Extracted information.
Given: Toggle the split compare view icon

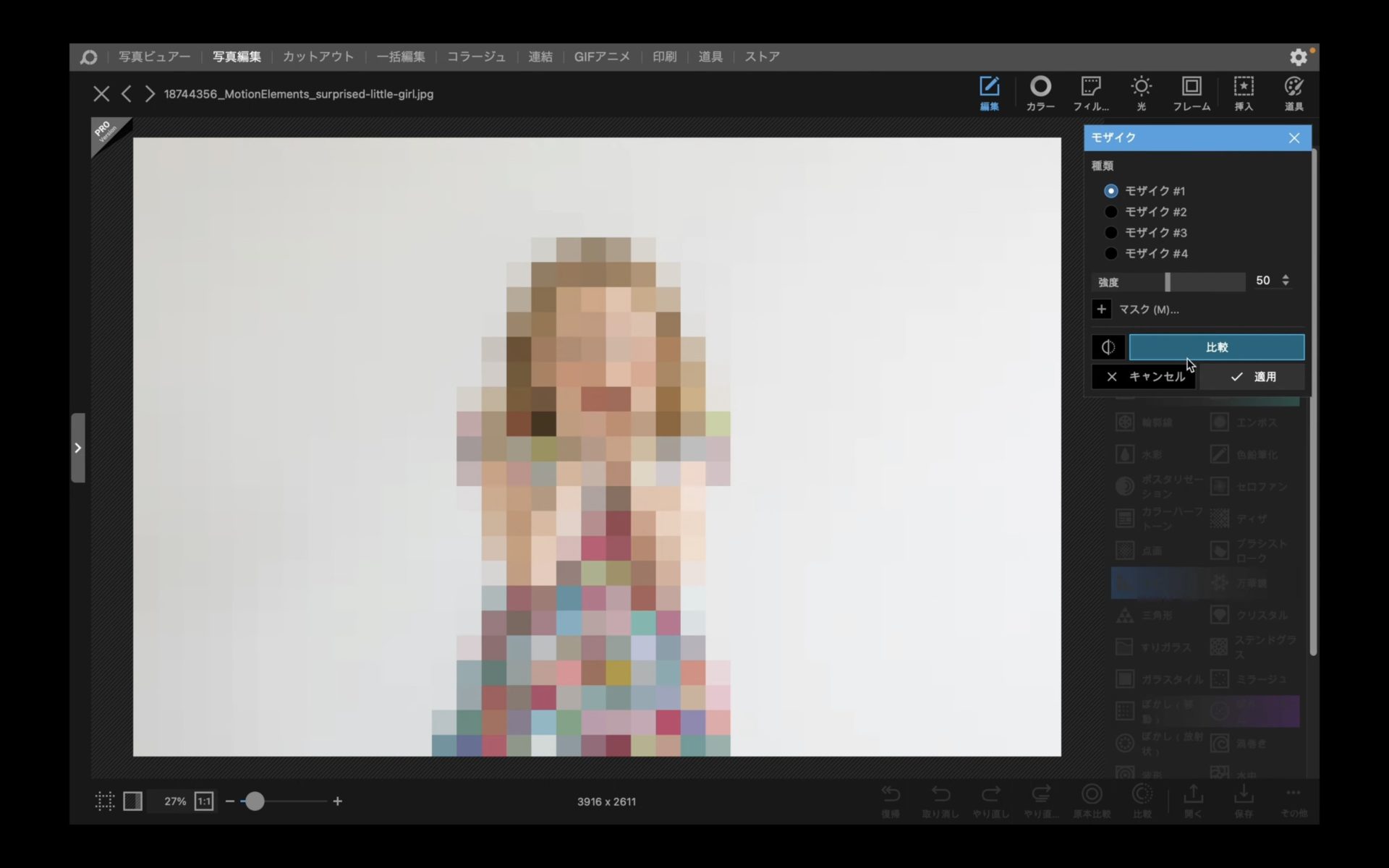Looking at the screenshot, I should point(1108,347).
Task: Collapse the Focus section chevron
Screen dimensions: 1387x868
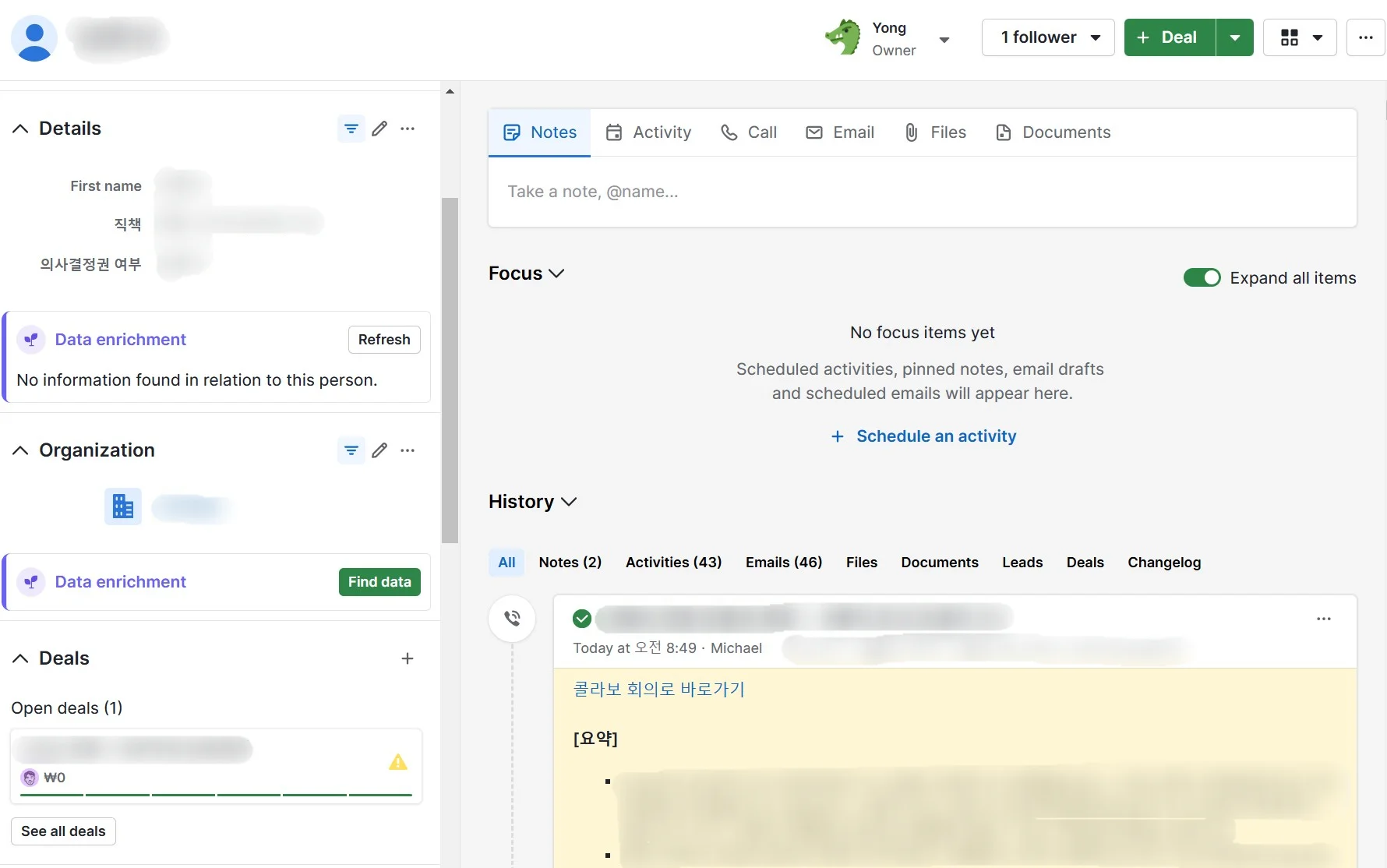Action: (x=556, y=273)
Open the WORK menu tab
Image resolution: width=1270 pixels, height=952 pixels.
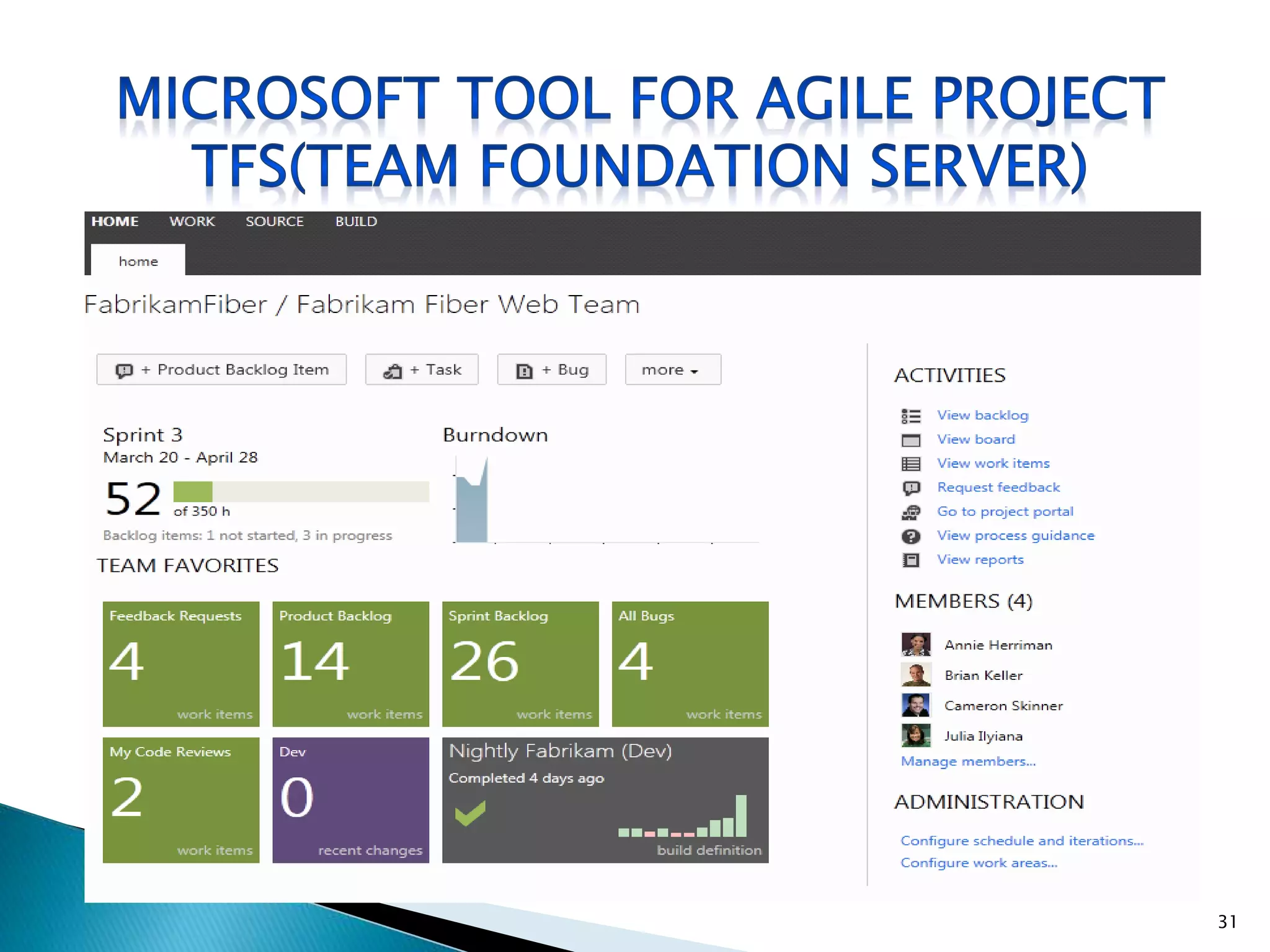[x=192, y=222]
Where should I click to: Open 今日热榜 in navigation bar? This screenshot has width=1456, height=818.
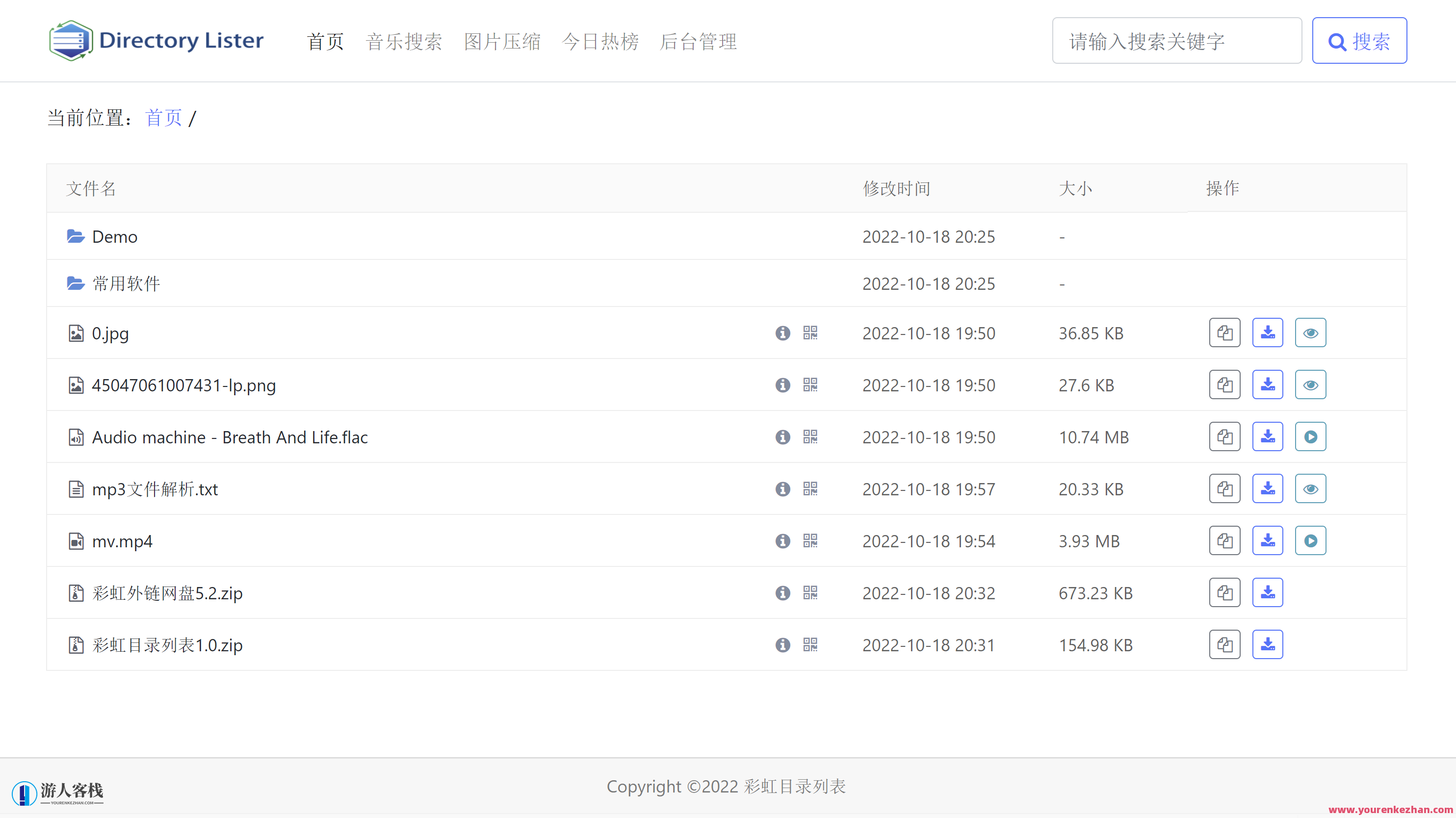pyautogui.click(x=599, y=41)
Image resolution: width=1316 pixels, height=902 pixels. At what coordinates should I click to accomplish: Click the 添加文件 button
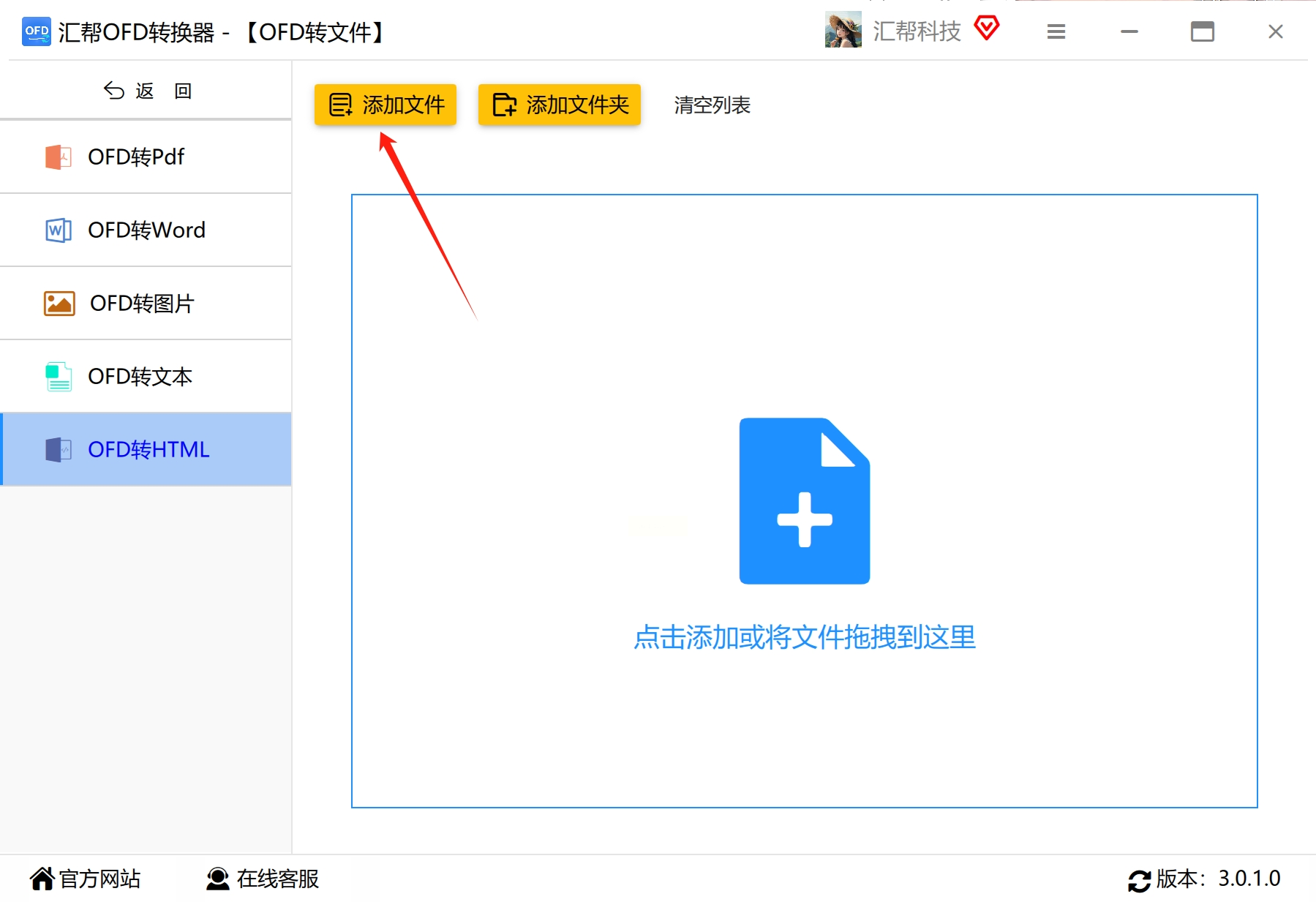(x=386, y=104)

What you are asked to do.
In the copy, omit the pictures and give every line of the data exactly.

Output for this exercise.
Given: Toggle the split compare view icon

Looking at the screenshot, I should point(1108,347).
Task: Collapse the Focus section chevron
Screen dimensions: 1387x868
Action: (x=556, y=273)
Open the WORK menu tab
Image resolution: width=1270 pixels, height=952 pixels.
[x=192, y=222]
Where should I click to: Open 今日热榜 in navigation bar? This screenshot has width=1456, height=818.
pyautogui.click(x=599, y=41)
Image resolution: width=1316 pixels, height=902 pixels. At what coordinates should I click to accomplish: Click the 添加文件 button
(x=386, y=104)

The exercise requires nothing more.